McGaughey won his first Travers in 1989 with Easy Goer, won it again in 1990 with Rhythm and, most recently, in 1998 with Coronado’s Quest.

“We’ll give it a try again one of these days,” McGaughey, 68, said. “Like somebody said, it’s been 21 years. I said ‘Well, I ain’t got 21 left in me.’ ”

The win was the first in the Travers for owner William S. Farish, 80, who suffered excruciating defeats in this race in 2007 with Grasshopper and 2008 with Mambo In Seattle.

“This was just too good,” said Farish, who owns and bred the son of Noble Mission. “We knew we had a really good horse.”

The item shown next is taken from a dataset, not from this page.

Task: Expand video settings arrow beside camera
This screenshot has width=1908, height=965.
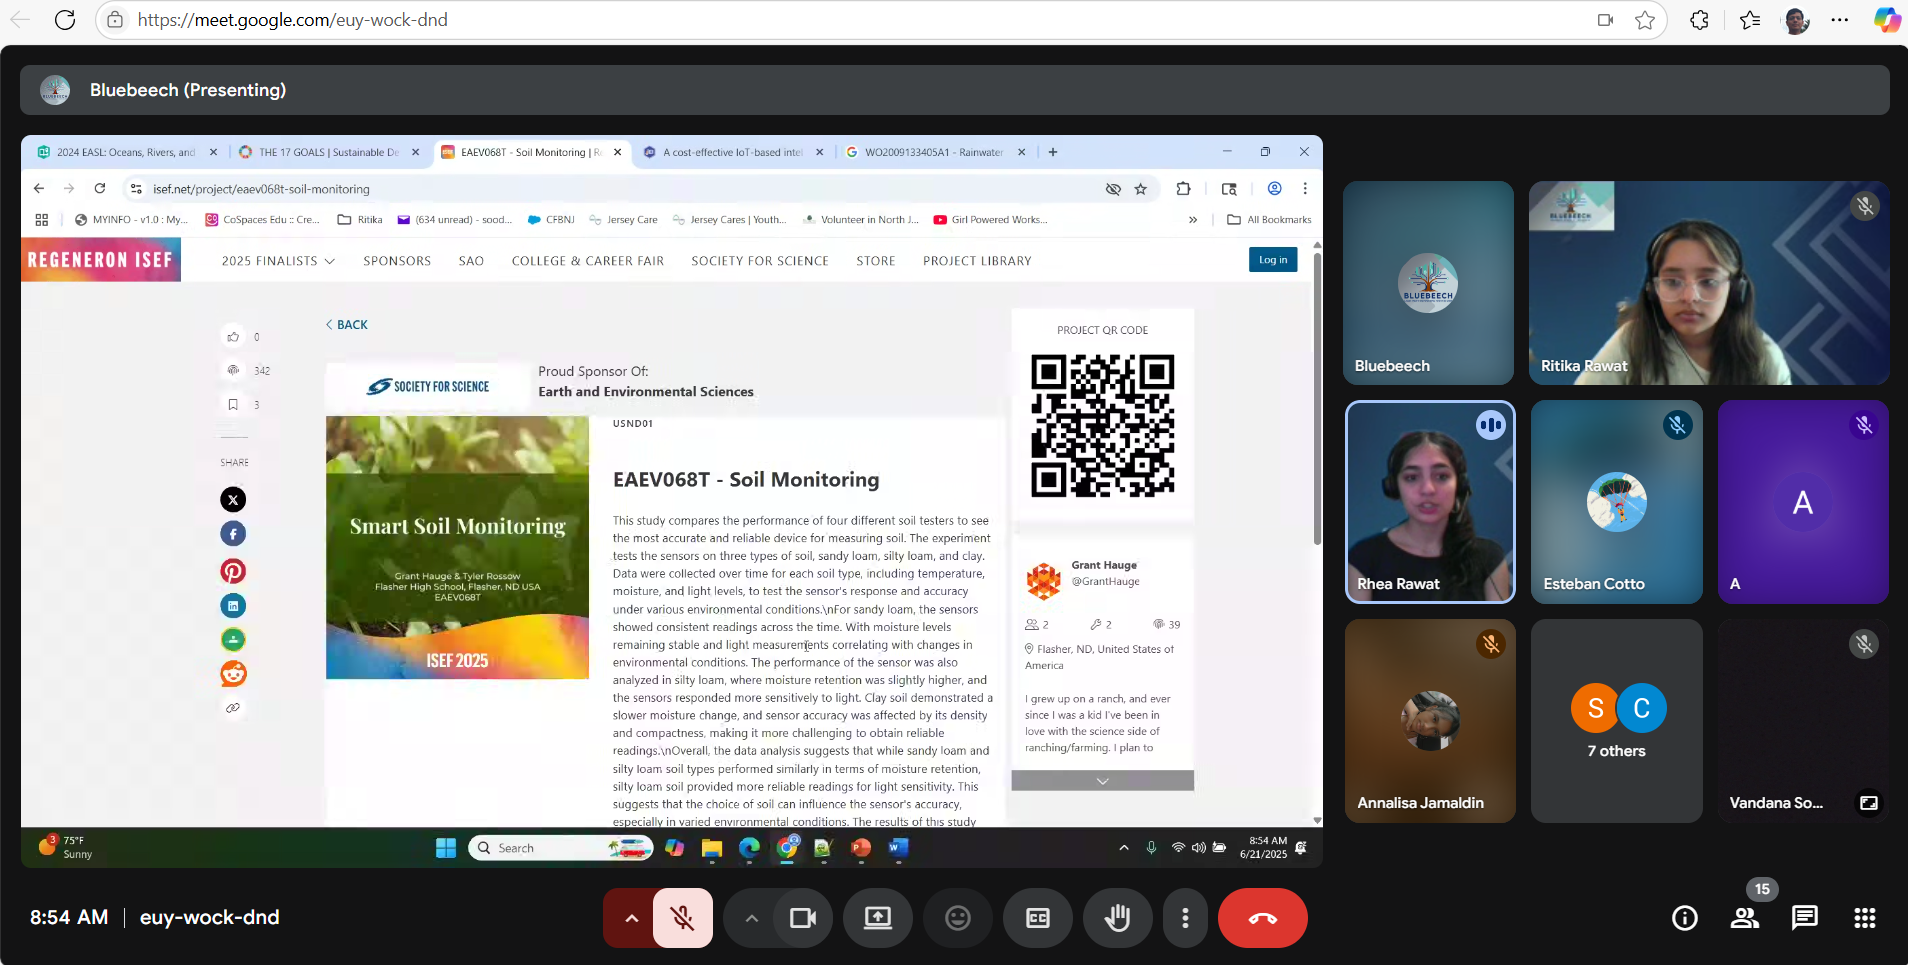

McGaughey knew that Code of Honor would benefit from time to grow up. So after the Kentucky Derby, in which he finished third but was elevated to second following the disqualification of Maximum Security, McGaughey pointed Code of Honor to the Dwyer, which he won on July 6 by 3 1/4 lengths.

Since it was only three weeks to the Jim Dandy on July 27, McGaughey opted to skip that race and just train Code of Honor up to the Travers. Code of Honor turned in a series of workouts over the Oklahoma training track that had McGaughey excited about the Travers.

“He got up here and started doing as good as a horse could do,” McGaughey said. “I thought his Dwyer was really good from where I had him and I thought that sort of kicked this into gear.”

McGaughey also believed Velazquez had figured out how Code of Honor needed to be ridden – lay back and make one run.

In the Travers, Code of Honor was ninth early as Tacitus, with blinkers on for the first time, showed speed and went to the front under Jose Ortiz through an opening quarter in 23.11 seconds. Mucho Gusto, trainer Bob Baffert’s entry, was up on the pace under Joe Talamo and took over the lead down the backside, running a half-mile in 47.26 seconds and six furlongs in 1:11.21 with Tacitus pressing from the inside, a head back.

Talamo had Mucho Gusto three paths wide, leaving the inside open for Tacitus, and Ortiz made his move along the inside at the half-mile pole. Mucho Gusto wouldn’t yield and he and Tacitus were battling for the lead from basically the half-mile pole well into the stretch.

Velazquez launched his bid around the turn. Unimpeded, he came eight wide into the lane. While Mucho Gusto and Tacitus were still knocking heads – they even bumped in deep stretch – Code of Honor soared past that pair inside the sixteenth pole and drew off for the convincing score.

Code of Honor covered the 1 1/4 miles in 2:01.05 and returned $10.80 as the second choice. He earned a 105 Beyer Speed Figure for the performance.

“My horse has no speed, I just to have to bide my time and give him the chance he needed and then come running down the lane,” said Velazquez, who won his second Travers but his third graded stakes on Saturday’s card. “That’s the style of my horse. He’s a lot better, he’s grown up, he’s paying more attention for the things he needs to do and he’s shown that the last couple of races.”

Said McGaughey: “I thought we would get a little bit of pace and I think Johnny got to where he knows him pretty good, too. He rode him that way today. At the three-eighths pole I thought he wasn’t going to kick, but then he kicked.”

That Tacitus was part of the early pace was somewhat surprising, though with the blinkers on for the first time he broke sharp – unlike the Jim Dandy where he stumbled – and Ortiz was content to lay close.​

“I was traveling so comfortable I thought I had a huge shot all the way,” Ortiz said. “The other horse came and run us down, he ran a hell of a race.”

It was the second Grade 1 race in which a horse trained by Bill Mott finished second. Elate got beat a nose by Midnight Bisou in the Personal Ensign.

“The horses ran good, when the day is over I don’t think we have any excuses,” Mott said.